Try it: Filter the entries below, keeping only lines with "phải".

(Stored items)
___

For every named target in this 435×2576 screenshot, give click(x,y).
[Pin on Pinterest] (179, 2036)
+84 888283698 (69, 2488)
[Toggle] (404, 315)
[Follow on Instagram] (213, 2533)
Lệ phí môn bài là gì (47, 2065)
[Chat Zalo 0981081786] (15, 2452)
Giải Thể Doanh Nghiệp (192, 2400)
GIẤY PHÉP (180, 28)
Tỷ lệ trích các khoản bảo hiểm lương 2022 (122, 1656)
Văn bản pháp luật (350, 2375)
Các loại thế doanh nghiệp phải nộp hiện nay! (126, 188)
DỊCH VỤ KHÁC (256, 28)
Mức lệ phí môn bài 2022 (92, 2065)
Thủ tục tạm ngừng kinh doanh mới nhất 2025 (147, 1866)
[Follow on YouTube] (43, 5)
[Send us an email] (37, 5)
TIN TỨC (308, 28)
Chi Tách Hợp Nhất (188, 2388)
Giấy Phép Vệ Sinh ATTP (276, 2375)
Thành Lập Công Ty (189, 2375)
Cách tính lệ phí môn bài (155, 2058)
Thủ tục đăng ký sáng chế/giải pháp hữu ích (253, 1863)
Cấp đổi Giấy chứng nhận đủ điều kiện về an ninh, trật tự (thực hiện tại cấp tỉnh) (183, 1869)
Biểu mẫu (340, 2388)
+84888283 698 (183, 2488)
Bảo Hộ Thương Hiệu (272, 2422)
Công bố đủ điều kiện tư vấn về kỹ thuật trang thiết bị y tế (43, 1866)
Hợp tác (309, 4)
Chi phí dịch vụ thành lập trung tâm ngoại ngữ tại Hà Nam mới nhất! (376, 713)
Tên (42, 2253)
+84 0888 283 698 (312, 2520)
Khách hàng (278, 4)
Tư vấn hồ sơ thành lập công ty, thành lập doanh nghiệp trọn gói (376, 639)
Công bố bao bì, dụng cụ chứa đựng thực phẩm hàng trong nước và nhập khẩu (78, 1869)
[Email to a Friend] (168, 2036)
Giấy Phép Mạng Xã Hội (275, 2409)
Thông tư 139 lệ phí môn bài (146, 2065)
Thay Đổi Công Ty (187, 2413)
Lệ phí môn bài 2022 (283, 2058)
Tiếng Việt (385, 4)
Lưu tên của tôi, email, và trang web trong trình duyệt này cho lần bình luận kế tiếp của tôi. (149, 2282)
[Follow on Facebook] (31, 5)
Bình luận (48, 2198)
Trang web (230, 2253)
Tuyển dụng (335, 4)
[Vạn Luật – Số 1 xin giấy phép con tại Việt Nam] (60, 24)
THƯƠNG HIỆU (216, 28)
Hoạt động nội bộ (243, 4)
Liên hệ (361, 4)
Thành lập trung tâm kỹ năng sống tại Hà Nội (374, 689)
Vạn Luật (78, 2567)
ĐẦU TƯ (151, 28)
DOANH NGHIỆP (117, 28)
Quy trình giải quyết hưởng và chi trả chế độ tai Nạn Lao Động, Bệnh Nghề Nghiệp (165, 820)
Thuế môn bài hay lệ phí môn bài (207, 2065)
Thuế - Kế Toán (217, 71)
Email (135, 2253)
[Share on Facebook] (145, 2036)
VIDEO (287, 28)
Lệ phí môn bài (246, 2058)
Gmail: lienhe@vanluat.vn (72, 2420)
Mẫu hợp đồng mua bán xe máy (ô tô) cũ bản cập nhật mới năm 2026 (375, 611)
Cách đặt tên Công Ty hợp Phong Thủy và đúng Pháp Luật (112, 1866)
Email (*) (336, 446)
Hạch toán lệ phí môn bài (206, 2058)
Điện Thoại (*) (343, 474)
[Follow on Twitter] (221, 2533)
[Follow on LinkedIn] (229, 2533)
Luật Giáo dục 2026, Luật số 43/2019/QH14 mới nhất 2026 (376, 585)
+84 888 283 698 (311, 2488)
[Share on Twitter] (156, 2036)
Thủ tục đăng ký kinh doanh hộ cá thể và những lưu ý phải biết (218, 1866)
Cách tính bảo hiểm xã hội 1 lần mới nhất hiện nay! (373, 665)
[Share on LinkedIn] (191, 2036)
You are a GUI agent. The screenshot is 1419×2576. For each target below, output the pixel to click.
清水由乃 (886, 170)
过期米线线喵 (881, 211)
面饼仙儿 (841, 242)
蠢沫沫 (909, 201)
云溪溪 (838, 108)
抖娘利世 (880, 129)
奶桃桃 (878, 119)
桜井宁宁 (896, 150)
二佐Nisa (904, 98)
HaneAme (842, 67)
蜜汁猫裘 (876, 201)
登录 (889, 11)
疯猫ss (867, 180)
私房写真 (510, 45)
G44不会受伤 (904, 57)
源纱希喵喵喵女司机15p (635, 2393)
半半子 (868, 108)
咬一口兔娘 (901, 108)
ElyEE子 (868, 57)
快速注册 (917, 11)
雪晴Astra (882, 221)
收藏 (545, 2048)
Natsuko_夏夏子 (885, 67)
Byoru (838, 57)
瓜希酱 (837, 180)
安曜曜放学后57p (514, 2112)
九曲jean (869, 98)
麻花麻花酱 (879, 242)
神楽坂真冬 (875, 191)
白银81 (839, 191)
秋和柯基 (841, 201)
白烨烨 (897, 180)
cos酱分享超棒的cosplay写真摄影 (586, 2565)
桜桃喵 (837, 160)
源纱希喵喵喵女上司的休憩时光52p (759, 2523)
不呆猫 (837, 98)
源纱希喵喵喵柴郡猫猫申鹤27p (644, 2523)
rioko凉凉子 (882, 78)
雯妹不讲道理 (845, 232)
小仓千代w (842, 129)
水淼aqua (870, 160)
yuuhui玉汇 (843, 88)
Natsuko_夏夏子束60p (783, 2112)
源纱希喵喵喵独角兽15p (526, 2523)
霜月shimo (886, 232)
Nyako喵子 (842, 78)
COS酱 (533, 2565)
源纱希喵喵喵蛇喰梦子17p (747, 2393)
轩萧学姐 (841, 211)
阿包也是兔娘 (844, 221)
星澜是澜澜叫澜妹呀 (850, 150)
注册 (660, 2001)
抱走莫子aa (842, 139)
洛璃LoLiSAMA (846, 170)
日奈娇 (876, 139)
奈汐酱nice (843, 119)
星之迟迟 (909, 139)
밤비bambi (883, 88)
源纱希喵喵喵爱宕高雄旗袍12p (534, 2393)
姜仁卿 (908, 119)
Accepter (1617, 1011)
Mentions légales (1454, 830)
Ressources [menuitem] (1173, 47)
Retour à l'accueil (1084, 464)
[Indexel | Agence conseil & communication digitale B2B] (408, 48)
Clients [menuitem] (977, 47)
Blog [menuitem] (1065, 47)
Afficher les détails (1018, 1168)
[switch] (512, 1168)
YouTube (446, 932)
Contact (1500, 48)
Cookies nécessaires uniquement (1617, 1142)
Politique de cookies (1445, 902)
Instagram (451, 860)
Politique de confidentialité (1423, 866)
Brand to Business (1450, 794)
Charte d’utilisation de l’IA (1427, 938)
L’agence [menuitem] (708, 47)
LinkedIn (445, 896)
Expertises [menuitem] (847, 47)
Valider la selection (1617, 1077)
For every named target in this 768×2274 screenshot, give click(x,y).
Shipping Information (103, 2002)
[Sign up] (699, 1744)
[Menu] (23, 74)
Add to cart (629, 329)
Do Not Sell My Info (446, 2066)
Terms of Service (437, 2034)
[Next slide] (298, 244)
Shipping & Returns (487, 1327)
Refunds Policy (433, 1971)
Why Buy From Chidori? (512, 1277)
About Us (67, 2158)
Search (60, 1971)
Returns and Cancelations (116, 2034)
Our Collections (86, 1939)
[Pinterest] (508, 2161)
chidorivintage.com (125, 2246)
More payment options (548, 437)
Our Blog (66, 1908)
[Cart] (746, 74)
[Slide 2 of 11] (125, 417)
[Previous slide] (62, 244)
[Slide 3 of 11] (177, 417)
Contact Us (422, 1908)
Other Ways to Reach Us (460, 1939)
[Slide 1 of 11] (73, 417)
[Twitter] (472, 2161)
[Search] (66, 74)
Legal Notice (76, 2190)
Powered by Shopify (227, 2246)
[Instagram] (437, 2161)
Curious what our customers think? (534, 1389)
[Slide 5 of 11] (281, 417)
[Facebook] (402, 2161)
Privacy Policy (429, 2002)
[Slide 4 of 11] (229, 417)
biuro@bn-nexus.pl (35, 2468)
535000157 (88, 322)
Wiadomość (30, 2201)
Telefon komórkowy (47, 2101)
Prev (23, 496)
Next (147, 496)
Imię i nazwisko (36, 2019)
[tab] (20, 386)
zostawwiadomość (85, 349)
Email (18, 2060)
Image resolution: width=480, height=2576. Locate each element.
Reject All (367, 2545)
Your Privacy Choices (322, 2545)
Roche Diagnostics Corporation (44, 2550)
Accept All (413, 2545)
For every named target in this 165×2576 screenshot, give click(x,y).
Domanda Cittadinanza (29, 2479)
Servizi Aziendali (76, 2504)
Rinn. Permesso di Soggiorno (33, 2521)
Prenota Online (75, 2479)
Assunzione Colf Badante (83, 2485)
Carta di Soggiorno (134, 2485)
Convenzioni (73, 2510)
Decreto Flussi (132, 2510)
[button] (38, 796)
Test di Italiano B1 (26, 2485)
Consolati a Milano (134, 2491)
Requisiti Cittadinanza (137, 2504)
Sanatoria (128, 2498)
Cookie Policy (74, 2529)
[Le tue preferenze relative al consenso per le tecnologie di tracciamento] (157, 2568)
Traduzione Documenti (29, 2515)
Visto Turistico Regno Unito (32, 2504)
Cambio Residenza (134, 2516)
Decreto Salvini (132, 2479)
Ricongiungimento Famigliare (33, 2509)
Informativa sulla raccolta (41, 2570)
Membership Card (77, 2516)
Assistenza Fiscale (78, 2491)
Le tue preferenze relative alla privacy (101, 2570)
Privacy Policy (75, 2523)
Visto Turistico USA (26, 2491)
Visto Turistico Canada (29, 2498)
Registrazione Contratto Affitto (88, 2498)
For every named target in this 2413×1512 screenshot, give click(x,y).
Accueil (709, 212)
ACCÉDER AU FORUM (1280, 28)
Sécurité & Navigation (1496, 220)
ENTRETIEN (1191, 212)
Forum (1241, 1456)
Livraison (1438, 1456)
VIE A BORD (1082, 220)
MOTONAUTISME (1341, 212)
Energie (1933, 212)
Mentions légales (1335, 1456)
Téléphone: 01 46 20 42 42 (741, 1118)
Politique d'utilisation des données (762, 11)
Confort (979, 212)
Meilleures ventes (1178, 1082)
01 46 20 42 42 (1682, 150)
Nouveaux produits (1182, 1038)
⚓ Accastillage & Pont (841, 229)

___

Response area:
Các loại thế doanh nghiệp phải nộp hiện nay! (126, 188)
Thủ tục đăng ký kinh doanh hộ cá thể và những lưu ý phải biết (218, 1866)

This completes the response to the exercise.